If steps 4, 6, 7, and 10 all pass, V0 is complete and the roadmap V0 exit criterion is met.

6. Risks + open questions

  • Container image is upstream of V0. The run assumes a working Node container image. The OHC base images (flare-dispatch-node:latest) are a separate workstream; for V0 we either (a) hand-build a local image and reference it by digest, or (b) use node:lts-slim directly. PR1 should resolve which. Risk: slow first deploy if image isn’t cached on CF’s edge.
  • Sandbox / Containers binding API. The spec assumes a RUNS_SANDBOX binding with a fetch-like exec surface. The current Cloudflare Containers API has been evolving; PR4’s SandboxCloudflareLive is the most likely spot to discover a mismatch between 01-architecture § Sandbox and reality. Mitigation: keep the SandboxService Tag interface narrow (clone, exec) so the live binding is a small surface to revise.
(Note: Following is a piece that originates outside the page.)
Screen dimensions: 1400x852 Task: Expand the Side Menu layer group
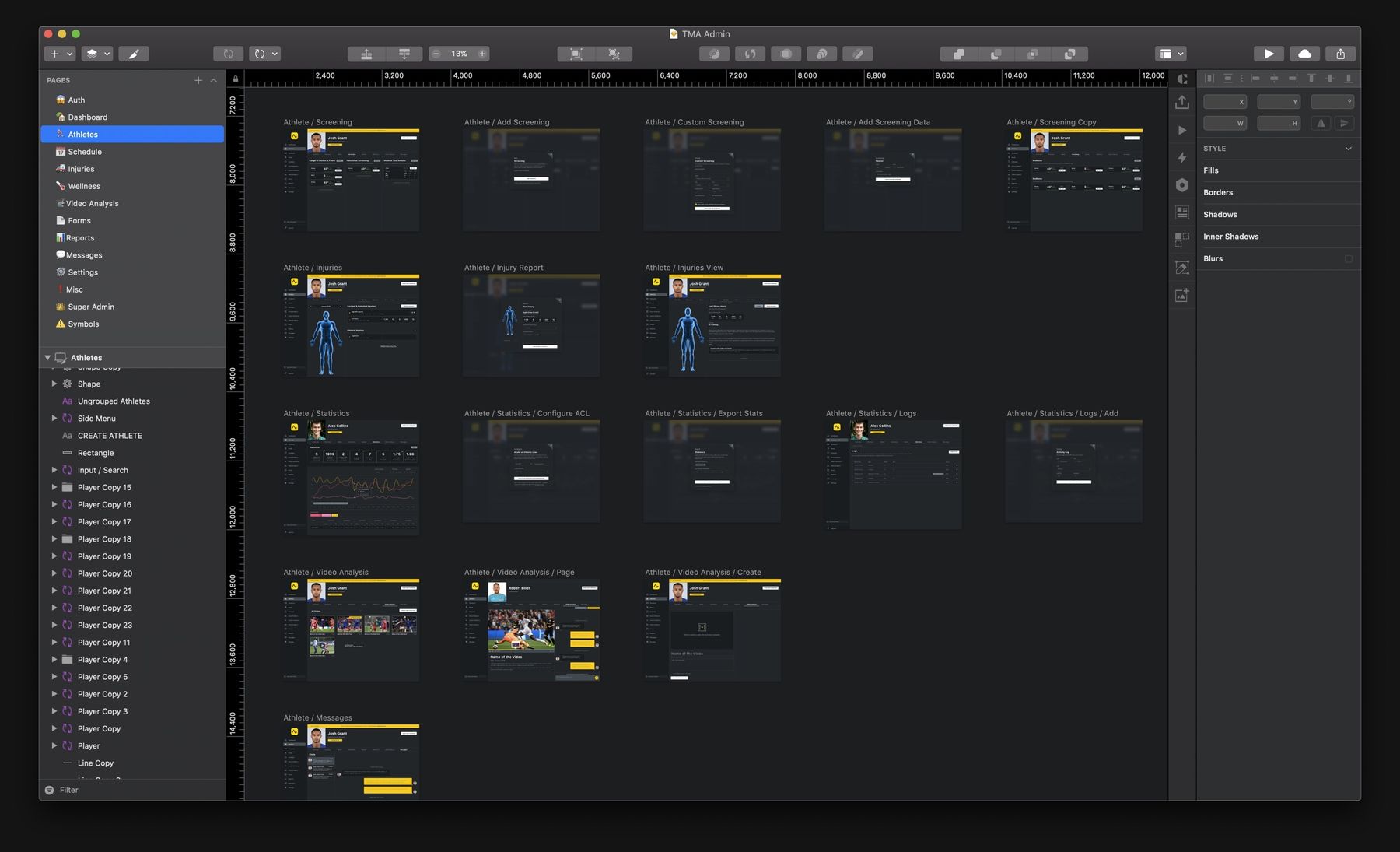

  • D1 write rate under load. V0 writes one row per step transition (start + end). With only offload-test (4 steps), this is well within budget — but 01-architecture § Platform limits flags D1 hot-path writes as a concern at V1+ matrix scale. Worth a row-count assertion in PR4’s test.
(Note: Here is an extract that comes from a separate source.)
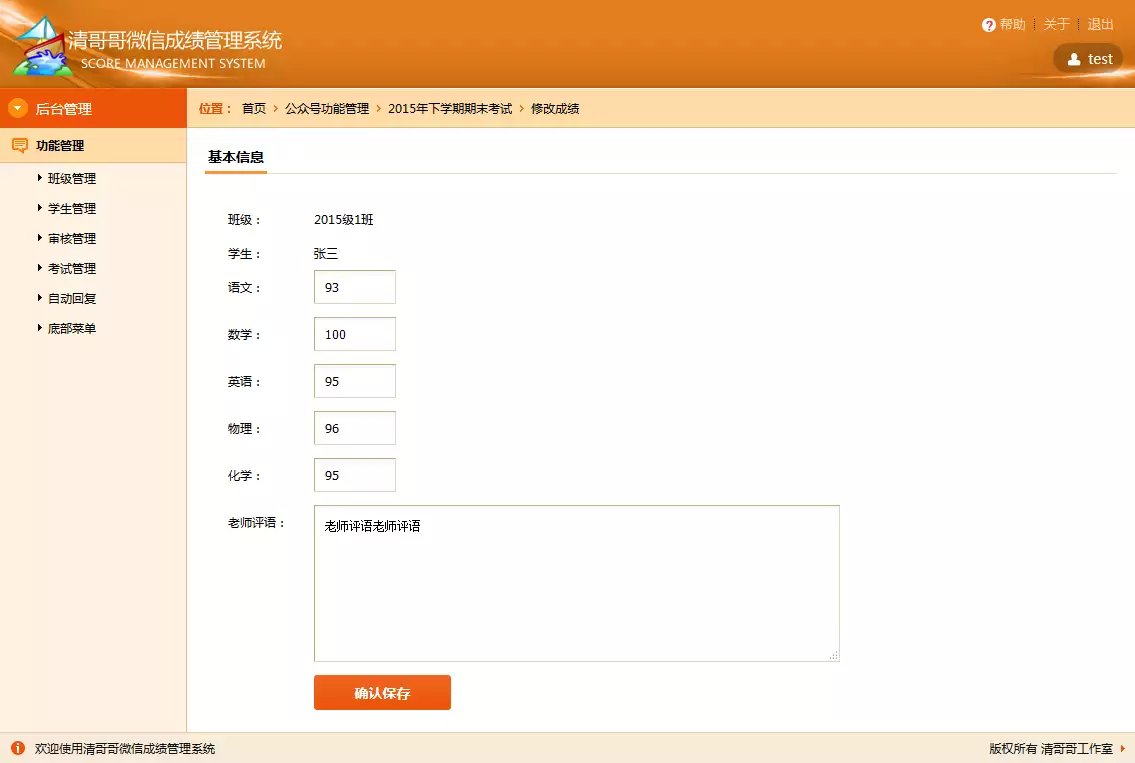Click inside the 老师评语 text area
The image size is (1135, 763).
pyautogui.click(x=576, y=583)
  • Coordinator DO + Queue declared but unused. 05-byoc § Wrangler config shows the Coordinator DO and flare-dispatch-fanout Queue in wrangler.jsonc. For V0 we omit both — they’re unused and a DO migration is irreversible. Open question: do we ship a stub Coordinator class in V0 to make the V1 migration a no-op, or land it cleanly in V1? Plan currently chooses the latter.
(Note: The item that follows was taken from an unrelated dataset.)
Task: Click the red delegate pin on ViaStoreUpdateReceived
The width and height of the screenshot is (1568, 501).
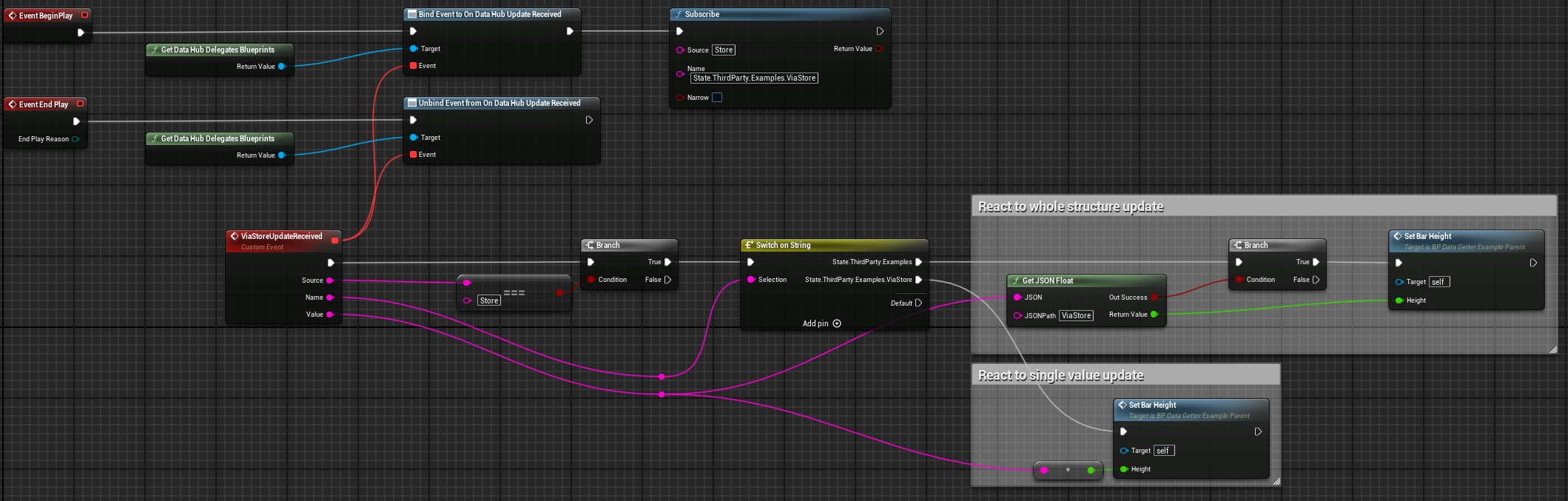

  • Artifact endpoint scope ambiguity. 03-dsl § artifact describes artifact.upload as a building block that returns a signed URL embedded in the check-run summary. For V0 we use it for logs only — but the dispatcher endpoint GET /v1/artifacts/:execution/:name still needs to exist so the check-run summary’s “view logs” link works. PR5 covers this; just noting the scope creep risk.
  • GitHub App per-installation token cache eviction. 04-gha-integration § Check-runs callback caches installation tokens in Worker memory with KV fallback. V0’s PR6 ships memory-only — if the Worker is recycled mid-execution, the next check-run write does a fresh JWT exchange. Acceptable for V0 throughput; flag for V1.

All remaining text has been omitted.